[Collected data]
★ ★ ★ ★ ★ ★ ★

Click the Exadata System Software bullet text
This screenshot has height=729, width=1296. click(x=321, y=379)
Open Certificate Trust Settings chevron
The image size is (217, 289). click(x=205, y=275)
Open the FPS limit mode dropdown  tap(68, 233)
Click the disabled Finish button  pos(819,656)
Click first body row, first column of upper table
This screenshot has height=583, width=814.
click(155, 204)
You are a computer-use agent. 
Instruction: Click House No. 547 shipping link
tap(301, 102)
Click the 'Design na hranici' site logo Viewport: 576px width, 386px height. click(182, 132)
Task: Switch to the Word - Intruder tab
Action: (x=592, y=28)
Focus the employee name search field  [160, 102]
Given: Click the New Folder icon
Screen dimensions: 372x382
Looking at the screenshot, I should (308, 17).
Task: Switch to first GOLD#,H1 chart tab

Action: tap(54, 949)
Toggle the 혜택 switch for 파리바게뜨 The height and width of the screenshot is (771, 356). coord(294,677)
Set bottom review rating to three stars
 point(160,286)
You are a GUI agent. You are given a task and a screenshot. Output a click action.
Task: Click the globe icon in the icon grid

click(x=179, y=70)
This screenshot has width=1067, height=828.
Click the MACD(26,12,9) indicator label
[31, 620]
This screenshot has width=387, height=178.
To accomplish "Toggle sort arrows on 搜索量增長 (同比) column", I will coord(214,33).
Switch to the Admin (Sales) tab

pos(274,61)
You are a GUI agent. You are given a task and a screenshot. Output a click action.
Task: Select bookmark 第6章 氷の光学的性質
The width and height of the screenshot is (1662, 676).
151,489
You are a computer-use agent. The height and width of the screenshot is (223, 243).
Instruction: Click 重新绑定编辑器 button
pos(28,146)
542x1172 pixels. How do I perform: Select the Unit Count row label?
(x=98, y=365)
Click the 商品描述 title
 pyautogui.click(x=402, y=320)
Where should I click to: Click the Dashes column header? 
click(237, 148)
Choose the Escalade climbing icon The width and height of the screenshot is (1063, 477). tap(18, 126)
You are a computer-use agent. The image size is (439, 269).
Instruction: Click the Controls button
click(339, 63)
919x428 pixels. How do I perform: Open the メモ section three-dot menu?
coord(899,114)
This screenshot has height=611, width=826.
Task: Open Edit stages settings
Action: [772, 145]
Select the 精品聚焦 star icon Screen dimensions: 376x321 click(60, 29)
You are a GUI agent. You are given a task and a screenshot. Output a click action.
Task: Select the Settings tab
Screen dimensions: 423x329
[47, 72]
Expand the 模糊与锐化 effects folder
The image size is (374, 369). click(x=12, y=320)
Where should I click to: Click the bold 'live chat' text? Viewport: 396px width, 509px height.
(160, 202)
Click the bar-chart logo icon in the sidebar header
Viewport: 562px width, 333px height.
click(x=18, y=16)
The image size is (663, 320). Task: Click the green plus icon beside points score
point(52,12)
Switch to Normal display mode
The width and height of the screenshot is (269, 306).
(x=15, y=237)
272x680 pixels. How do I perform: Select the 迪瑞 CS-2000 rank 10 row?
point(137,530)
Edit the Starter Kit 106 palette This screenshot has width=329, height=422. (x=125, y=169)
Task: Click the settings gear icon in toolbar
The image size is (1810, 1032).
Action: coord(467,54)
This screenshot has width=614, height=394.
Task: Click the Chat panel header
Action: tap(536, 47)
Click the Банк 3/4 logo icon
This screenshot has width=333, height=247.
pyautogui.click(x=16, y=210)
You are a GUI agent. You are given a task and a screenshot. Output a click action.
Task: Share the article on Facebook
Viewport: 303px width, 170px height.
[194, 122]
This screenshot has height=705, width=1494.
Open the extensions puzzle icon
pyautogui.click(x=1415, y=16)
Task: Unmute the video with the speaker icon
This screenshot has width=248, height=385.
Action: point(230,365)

★ ★ ★ ★ ★ ★ ★

**Your goal:** This task calls for every entry above to be transcribed exactly.

**Solution for this exercise:**
Click the Exadata System Software bullet text
This screenshot has height=729, width=1296. click(x=321, y=379)
Open Certificate Trust Settings chevron
The image size is (217, 289). click(x=205, y=275)
Open the FPS limit mode dropdown  tap(68, 233)
Click the disabled Finish button  pos(819,656)
Click first body row, first column of upper table
This screenshot has height=583, width=814.
click(155, 204)
You are a computer-use agent. 
Instruction: Click House No. 547 shipping link
tap(301, 102)
Click the 'Design na hranici' site logo Viewport: 576px width, 386px height. click(182, 132)
Task: Switch to the Word - Intruder tab
Action: (x=592, y=28)
Focus the employee name search field  [160, 102]
Given: Click the New Folder icon
Screen dimensions: 372x382
Looking at the screenshot, I should (308, 17).
Task: Switch to first GOLD#,H1 chart tab

Action: tap(54, 949)
Toggle the 혜택 switch for 파리바게뜨 The height and width of the screenshot is (771, 356). coord(294,677)
Set bottom review rating to three stars
 point(160,286)
You are a GUI agent. You are given a task and a screenshot. Output a click action.
Task: Click the globe icon in the icon grid

click(x=179, y=70)
This screenshot has width=1067, height=828.
Click the MACD(26,12,9) indicator label
[31, 620]
This screenshot has width=387, height=178.
To accomplish "Toggle sort arrows on 搜索量增長 (同比) column", I will coord(214,33).
Switch to the Admin (Sales) tab

pos(274,61)
You are a GUI agent. You are given a task and a screenshot. Output a click action.
Task: Select bookmark 第6章 氷の光学的性質
The width and height of the screenshot is (1662, 676).
151,489
You are a computer-use agent. The height and width of the screenshot is (223, 243).
Instruction: Click 重新绑定编辑器 button
pos(28,146)
542x1172 pixels. How do I perform: Select the Unit Count row label?
(x=98, y=365)
Click the 商品描述 title
 pyautogui.click(x=402, y=320)
Where should I click to: Click the Dashes column header? 
click(237, 148)
Choose the Escalade climbing icon The width and height of the screenshot is (1063, 477). tap(18, 126)
You are a computer-use agent. The image size is (439, 269).
Instruction: Click the Controls button
click(339, 63)
919x428 pixels. How do I perform: Open the メモ section three-dot menu?
coord(899,114)
This screenshot has height=611, width=826.
Task: Open Edit stages settings
Action: [772, 145]
Select the 精品聚焦 star icon Screen dimensions: 376x321 click(60, 29)
You are a GUI agent. You are given a task and a screenshot. Output a click action.
Task: Select the Settings tab
Screen dimensions: 423x329
[47, 72]
Expand the 模糊与锐化 effects folder
The image size is (374, 369). click(x=12, y=320)
Where should I click to: Click the bold 'live chat' text? Viewport: 396px width, 509px height.
(160, 202)
Click the bar-chart logo icon in the sidebar header
Viewport: 562px width, 333px height.
click(x=18, y=16)
The image size is (663, 320). Task: Click the green plus icon beside points score
point(52,12)
Switch to Normal display mode
The width and height of the screenshot is (269, 306).
(x=15, y=237)
272x680 pixels. How do I perform: Select the 迪瑞 CS-2000 rank 10 row?
point(137,530)
Edit the Starter Kit 106 palette This screenshot has width=329, height=422. (x=125, y=169)
Task: Click the settings gear icon in toolbar
The image size is (1810, 1032).
Action: coord(467,54)
This screenshot has width=614, height=394.
Task: Click the Chat panel header
Action: tap(536, 47)
Click the Банк 3/4 logo icon
This screenshot has width=333, height=247.
pyautogui.click(x=16, y=210)
You are a GUI agent. You are given a task and a screenshot. Output a click action.
Task: Share the article on Facebook
Viewport: 303px width, 170px height.
[194, 122]
This screenshot has height=705, width=1494.
Open the extensions puzzle icon
pyautogui.click(x=1415, y=16)
Task: Unmute the video with the speaker icon
This screenshot has width=248, height=385.
Action: point(230,365)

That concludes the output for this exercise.